§ **Request A**:
Return, without any change, the part of the rows below that begins at the first row and ends with the line containing "click(x=185, y=81)", including that line.

§ **Text shown**:
# # #

10:45 AM - 11:00 AM
[PPS07-07] Co-evolution of minerals and organics during aqueous alteration on planetesimals: Hydrothermal experiments using amorphous enstatite
Keywords:aqueous alteration, amorphous silicate, organic matter, Ryugu
Extraterrestrial organic matter is expected to provide insights into the prebiotic chemistry and the birth and evolution of the Solar System. Ryugu samples and carbonaceous chondrites contain insoluble organic matter (IOM) (e.g., Yabuta et al., 2023) and solvent-soluble organic molecules (SOM), including prebiotic molecules (e.g., Koga and Naraoka, 2017; Furukawa et al., 2019; Naraoka et al., 2023; Oba et al., 2023; Takano et al., 2024; Glavin, Dworkin et al., 2025). Carbonaceous chondrites and returned asteroid samples have often undergone aqueous alteration on their parent bodies, leading to the synthesis, destruction, and evolution of organic matter.
Laboratory experiments simulating organic matter formation during aqueous alteration have been conducted. Hydrothermal synthesis from formaldehyde and ammonia produces IOM analogues and amino acids found in meteorites (Cody et al., 2011; Kebukawa et al., 2017; Koga and Naraoka, 2017). Organic matter may interact with minerals during aqueous alteration (De Gregorio and Engrand, 2024), and experiments with phyllosilicates and olivine showed that coexisting minerals affect organic evolution (Vinogradoff et al., 2020; Hirakawa et al., 2021). However, since phyllosilicates formed via aqueous alteration (e.g., Nakamura et al., 2022) and olivine survived it (e.g., Kawasaki et al., 2022), they may not be suitable for studying the co-evolution of minerals and organics.

# # #

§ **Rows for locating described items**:
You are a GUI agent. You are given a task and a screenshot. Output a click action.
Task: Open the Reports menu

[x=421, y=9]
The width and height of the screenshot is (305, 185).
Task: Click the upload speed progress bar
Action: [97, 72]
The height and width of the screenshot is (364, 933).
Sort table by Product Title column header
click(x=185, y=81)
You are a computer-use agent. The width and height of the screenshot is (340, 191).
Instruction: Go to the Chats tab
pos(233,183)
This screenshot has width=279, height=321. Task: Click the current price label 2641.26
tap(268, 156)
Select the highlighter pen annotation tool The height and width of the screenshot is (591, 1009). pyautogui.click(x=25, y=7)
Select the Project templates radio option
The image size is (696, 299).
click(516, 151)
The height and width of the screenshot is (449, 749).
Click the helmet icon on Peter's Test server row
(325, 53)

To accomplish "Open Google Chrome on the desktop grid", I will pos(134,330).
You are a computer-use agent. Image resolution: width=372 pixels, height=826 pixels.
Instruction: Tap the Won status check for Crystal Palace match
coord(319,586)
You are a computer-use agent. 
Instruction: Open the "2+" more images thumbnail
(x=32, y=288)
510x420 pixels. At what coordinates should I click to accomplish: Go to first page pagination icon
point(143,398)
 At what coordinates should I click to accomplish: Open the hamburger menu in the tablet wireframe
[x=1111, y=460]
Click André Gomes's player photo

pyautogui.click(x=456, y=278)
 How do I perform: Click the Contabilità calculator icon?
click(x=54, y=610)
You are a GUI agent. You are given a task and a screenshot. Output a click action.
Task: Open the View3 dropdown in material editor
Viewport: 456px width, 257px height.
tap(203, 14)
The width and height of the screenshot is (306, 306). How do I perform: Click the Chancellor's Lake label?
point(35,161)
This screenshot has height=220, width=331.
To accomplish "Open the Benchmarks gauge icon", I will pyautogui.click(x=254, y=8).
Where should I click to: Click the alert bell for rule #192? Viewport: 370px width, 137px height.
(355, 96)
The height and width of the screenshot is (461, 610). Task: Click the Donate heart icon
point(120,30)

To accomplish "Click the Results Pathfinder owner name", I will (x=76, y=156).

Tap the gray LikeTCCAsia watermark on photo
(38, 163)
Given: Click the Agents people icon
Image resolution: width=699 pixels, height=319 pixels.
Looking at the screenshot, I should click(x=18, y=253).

# # #

§ **Request B**:
In the abstract on aqueous alteration of planetesimals above, which two starting materials were used in the hydrothermal synthesis that produced IOM analogues and amino acids found in meteorites?

§ **Full response A**:
You are a GUI agent. You are given a task and a screenshot. Output a click action.
Task: Open the Reports menu

[x=421, y=9]
The width and height of the screenshot is (305, 185).
Task: Click the upload speed progress bar
Action: [97, 72]
The height and width of the screenshot is (364, 933).
Sort table by Product Title column header
click(x=185, y=81)

§ **Full response B**:
Formaldehyde and ammonia.